Mes mots ont intérêt à ne pas vous décevoir. Votre temps est précieux. Il faut que mon récit soit efficace. Je ne m'éterniserai pas sur mes envolées poétiques, ni sur mes descriptions, visage, nez, bouche, etc. Ah. Et cetera. Ça, vous aimez ça. Quand je dis et cetera, ça veut dire que j'abrège. Et ça veut dire que vous gagnez du temps. Plus de temps pour vous, c'est plus d'amour pour moi. Si le texte finissait là, tout de suite, vous m'aimeriez et je pourrais dormir tranquille. Mais non. Tout de même, si vous avez commencé à lire, c'est qu'il faut bien que j'énonce quelque chose. Une vérité ou un mensonge. Une histoire ou une allégorie. Un elfe ou une grotte. Quelque chose!

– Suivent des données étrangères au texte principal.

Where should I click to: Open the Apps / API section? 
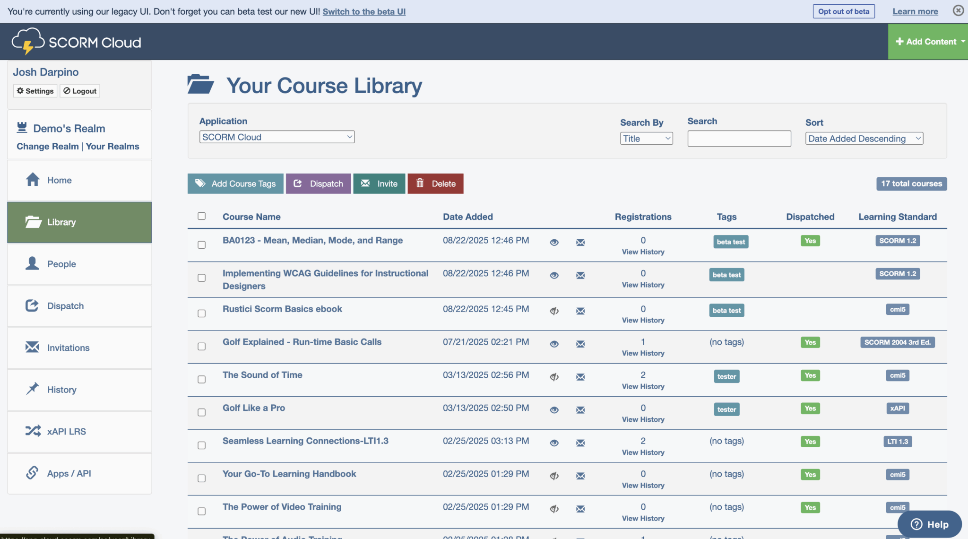coord(69,473)
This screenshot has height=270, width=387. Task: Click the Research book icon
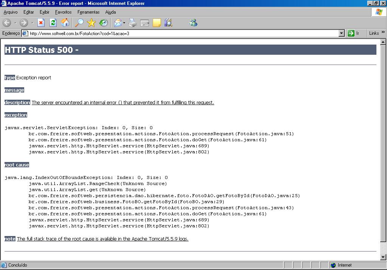tap(168, 23)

Attendez. Ça vient. Non, n'attendez pas. Enfin, lire ou regarder les aiguilles d’une montre. C'est pareil. Vous connaissez la vitesse à laquelle vous lisez. Cinq mots par secondes. Disons quatre pour ceux qui ont bu. Le nombre de mots que vous venez de lire divisé par quatre, ça fait soixante. Soixante secondes. Une minute. Je vous ai fait lire, ou perdre votre temps, pendant une minute. Rien de dramatique.

La caissière de l’épicerie peut facilement vous faire perdre le double en cherchant le code de l’artichaut. Vous n’avez jamais acheté d’artichaut, je sais, mais n’empêche que. Bon. J’ai préféré écrire « bon » plutôt que de terminer ma phrase pour vous faire économiser du temps parce que je savais que vous vous imagineriez la suite. Même si vous ne vous l’êtes pas imaginée, ce n’est pas grave. N’est pas auteur qui veut. Et auteur qui le veut parfois ne sera peut-être jamais auteur. Et cela, même s’il le veut souvent.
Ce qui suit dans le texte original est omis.